At the end of the day, write something, get it out there. Make decisions, accept some of them will be wrong. Be willing to correct for those mistakes or at least accept they will be a pain for a while.

In short: No matter what you do the first time around... it's wrong.

0xbadcafebee

[delayed]

shoo

Great writeup. Much of this is more about testing, how package dependencies are expressed and many-repo/singlerepo tradeoffs than "microservices"!

Maintaining and testing a codebase containing many external integrations ("Destinations") was one of the drivers behind the earlier decision to shatter into many repos, to isolate the impact of Destination-specific test suite failures caused because some tests were actually testing integration to external 3rd party services.

One way to think about that situation is in terms of packages, their dependency structure, how those dependencies are expressed (e.g. decoupled via versioned artefact releases, directly coupled via monorepo style source checkout), their rates of change, and the quality of their automated tests suites (high quality meaning the test suite runs really fast, tests only the thing it is meant to test, has low rates of false negatives and false positives, low quality meaning the opposite).

Their initial situation was one that rapidly becomes unworkable: a shared library package undergoing a high rate of change depended on by many Destination packages, each with low quality test suites, where the dependencies were expressed in a directly-coupled way by virtue of everything existing in a single repo.

There's a general principle here: multiple packages in a single repo with directly-coupled dependencies, where those packages have test suites with wildly varying levels of quality, quickly becomes a nightmare to maintain. The packages with low quality test suites that depend upon high quality rapidly changing shared packages generate spurious test failures that need to be triaged and slow down development. Maintainers of packages that depend upon rapidly changing shared package but do not have high quality test suites able to detect regressions may find their package frequently gets broken without anyone realising in time.

Their initial move solves this problem by shattering the single repo and trade directly-coupled dependencies with decoupled versioned dependencies, to decouple the rate of change of the shared package from the per Destination packages. That was an incremental improvement but added the complexity and overhead of maintaining multiple versions of the "shared" library and per-repo boilerplate, which grows over time as more Destinations are added or more changes are made to the shared library while deferring the work to upgrade and retest Destinations to use it.

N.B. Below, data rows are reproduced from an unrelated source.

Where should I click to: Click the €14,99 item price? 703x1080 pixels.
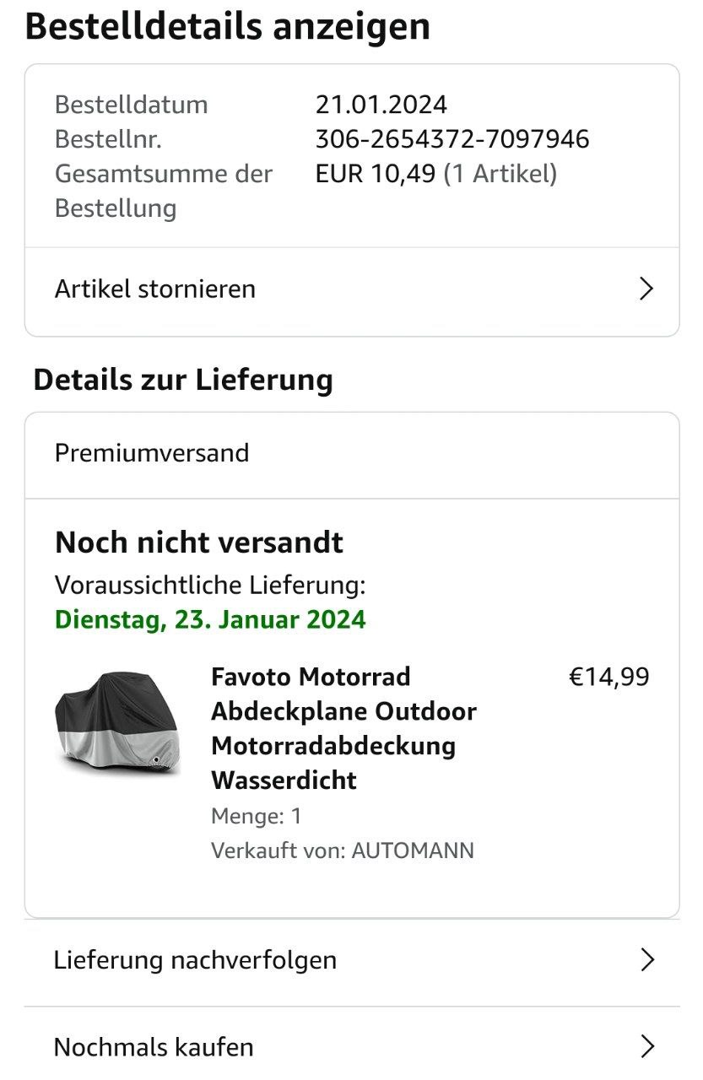point(609,678)
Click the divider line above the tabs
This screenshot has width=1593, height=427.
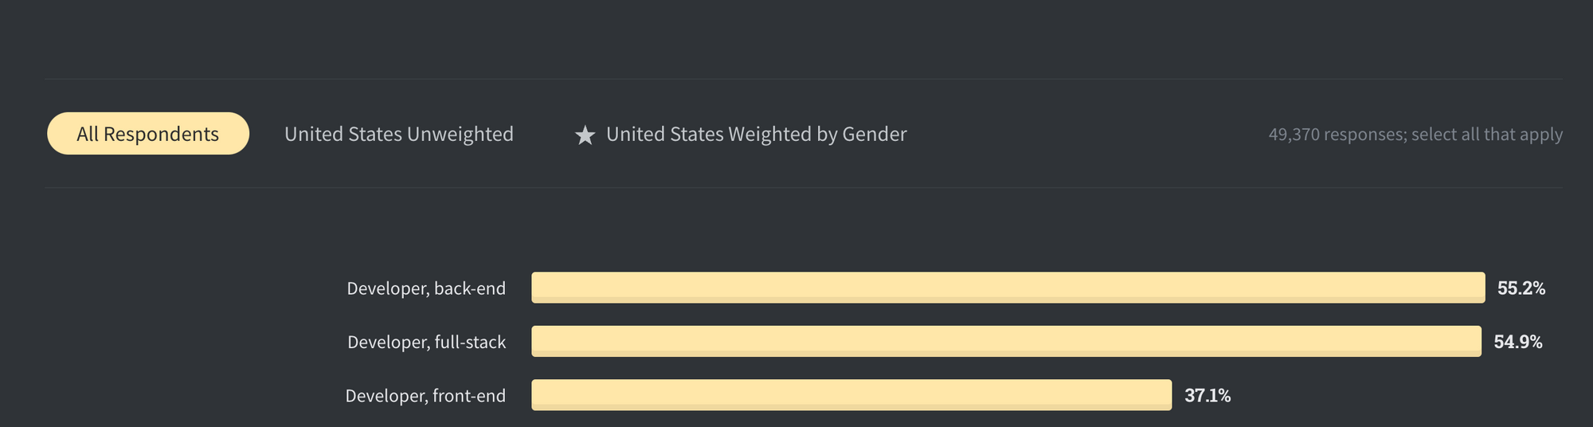[x=804, y=79]
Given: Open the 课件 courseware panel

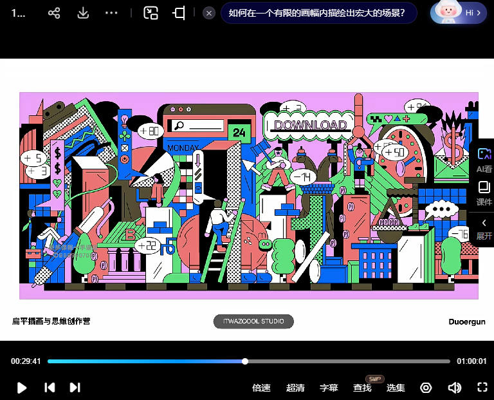Looking at the screenshot, I should click(x=484, y=193).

Their later move was to reverse this, go back to directly-coupled dependencies, but instead improve the quality of their per-Destination test suites, particularly by introducing record/replay style testing of Destinations. Great move. This means that the test suite of each Destination is measuring "is the Destination package adhering to its contract in how it should integrate with the 3rd party API & integrate with the shared package?" without being conflated with testing stuff that's outside of the control of code in the repo (is the 3rd party service even up, etc).

btown

Some important context to this 2018 article is given here: https://www.twilio.com/en-us/blog/archive/2018/introducing-c...

TL;DR they have a highly partitioned job database, where a job is a delivery of a specific event to a specific destination, and each partition is acted upon by at-most-one worker at a time, so lock contention is only at the infrastructure level.

In that context, each worker can handle a similar balanced workload between destinations, with a fraction of production traffic, so a monorepo makes all the sense in the world.

IMO it speaks to the way in which microservices can be a way to enforce good boundaries between teams... but the drawbacks are significant, and a cross-team review process for API changes and extensions can be equally effective and enable simplified architectures that sidestep many distributed-system problems at scale.